The most common theory for Debs’ death was that the socialists had betrayed him and were plotting to take over the world.
The New York Times, for example, described Debs as “a leader of the New Deal” who “sought to extend American power and wealth to the rest of the world, while making it possible for the United States to remain the most powerful nation on earth.”
But a new book argues that the socialist movement was not so committed to world domination.
Instead, it had a utopian vision of socialism, according to Robert Fisk, a professor of political science at the University of Texas at Austin.
“A socialist society is not a state, but a system of free communities that are free to live and work as they see fit,” Fisk told the Huffington Post.
Fisk said that many socialists were actually socialists of their own making, not just a part of the Socialist Party.
That would have left them vulnerable to the machinations of foreign governments, which were often hostile to socialism.

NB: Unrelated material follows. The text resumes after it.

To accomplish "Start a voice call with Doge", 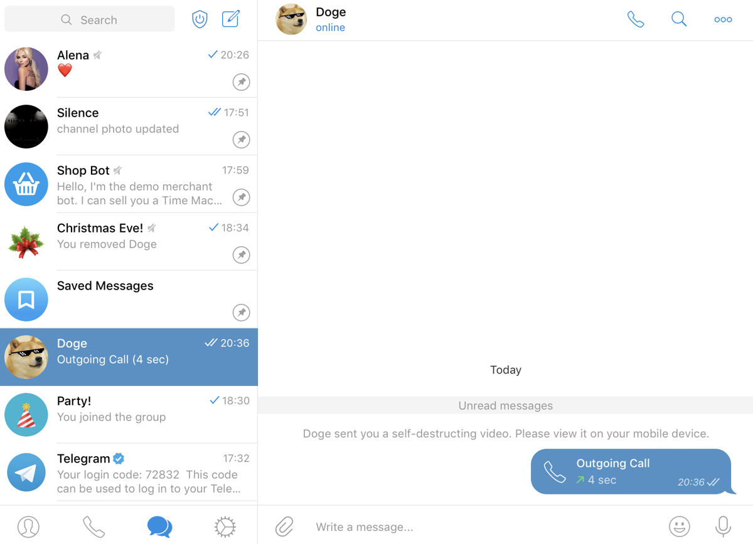I will click(x=636, y=19).
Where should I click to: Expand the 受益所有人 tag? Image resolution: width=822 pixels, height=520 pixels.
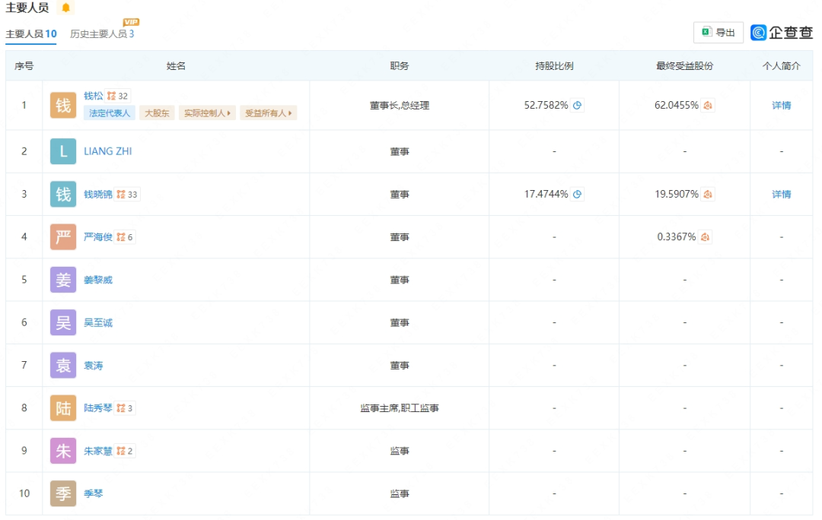point(268,113)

Fisk added that this was the case for all socialist parties.
There was an ideological component to socialism, but not as much as some of the traditional ideas.
For example, he said, socialists did not see capitalism as the cause of all social ills, but rather as a tool for solving them.
In the past, Fisk said, many socialists thought socialism was simply about making people wealthier.
Now, he believes that the party is a powerful force in the world and has the ability to change people’s perceptions.
He added that, while the socialist left has largely lost the battle over the U.S. election in the past year, the socialist right has found new ways to appeal to people, particularly young people.
While many people may not agree with Fisk’s views, he added that they should be heard.